Last Saturday (16th April), just over 200 boat dwellers marched to Downing Street to hand in a petition against the Canal and River Trust’s (CRT) policy that threatens travelling boat dwellers (boats without a home mooring) with restricted licenses and even eviction. Along with protesting against evictions, we are demonstrating over the need for more mooring rings and more facilities such as water taps and sewage points.
CRT’s policy was introduced in May 2015 and attempts to restrict licenses and evict boat dwellers without a home mooring for not travelling far enough or travelling in a pattern of movement not to CRT’s liking. To add insult to injury, CRT does this without stating a minimum distance or pattern of movement that they believe would satisfy them. Instead CRT has continued to enforce this policy inconsistently.

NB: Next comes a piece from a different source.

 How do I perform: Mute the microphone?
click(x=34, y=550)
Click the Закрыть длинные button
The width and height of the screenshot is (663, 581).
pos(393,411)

The British Waterways Act 1995 is the law that governs boats without a home mooring on CRT waters but this policy goes beyond this Act. The Act does not contain any requirements to travel a minimum distance or to follow any specific pattern of movement. The Act clearly states that boats without a home mooring must be navigating and must not stay in one place for longer than 14 days.
The petition, Boats are Homes, has been signed by more than 29,000 people. The petition asks the government to put pressure on CRT to end their policy and stop the unnecessary eviction of boaters.
The National Bargee Travellers Association (NBTA) has a growing number of cases where boat dwellers are being threatened with eviction by CRT. Since the policy was introduced (in May 2015) to March 2016, 1,130 boats without a home mooring were given a restricted licence. During the first 6months of the policy in London alone, almost 1 in 4 boats without a home mooring (295/1225)were given a restricted licence. Boaters on a restricted licence are more likely to be evicted , have their home taken away from them and effectively be made homeless by CRT.
The number of boats without home mooring has declined since the start of CRT’s policy. CRT has stated that there were nationally 5,600 boats without home a mooring at the start of their policy and in a recent statement, CRT state that this is now around 5,000. The NBTA believe that this reduction of boat without a home mooring is down to this policy.
Living on a boat was once a peaceful way of life but now it has become a stressful and difficult existence. The threat of homelessness through this policy increases the more it is enforced by CRT and at a time when people, especially in London are facing a desperate housing crisis.
A spokesperson for National Bargee Travellers Association said
“Due to Canal River and Trust’s (CRT) policy, people are leaving their way of life as travelling boat dwellers. Many in our community feel that the CRT is trying to force us off the waterways. We are under increasing strain due to the CRT’s policies.”
“CRT doesn’t have a set distance or way we must move. They deal with us inconsistently, refuse and restrict our licences without giving us clear reasons and threaten people with eviction.”
‘However, today we have shown that we will stand together. We will not let us be picked off one by one.”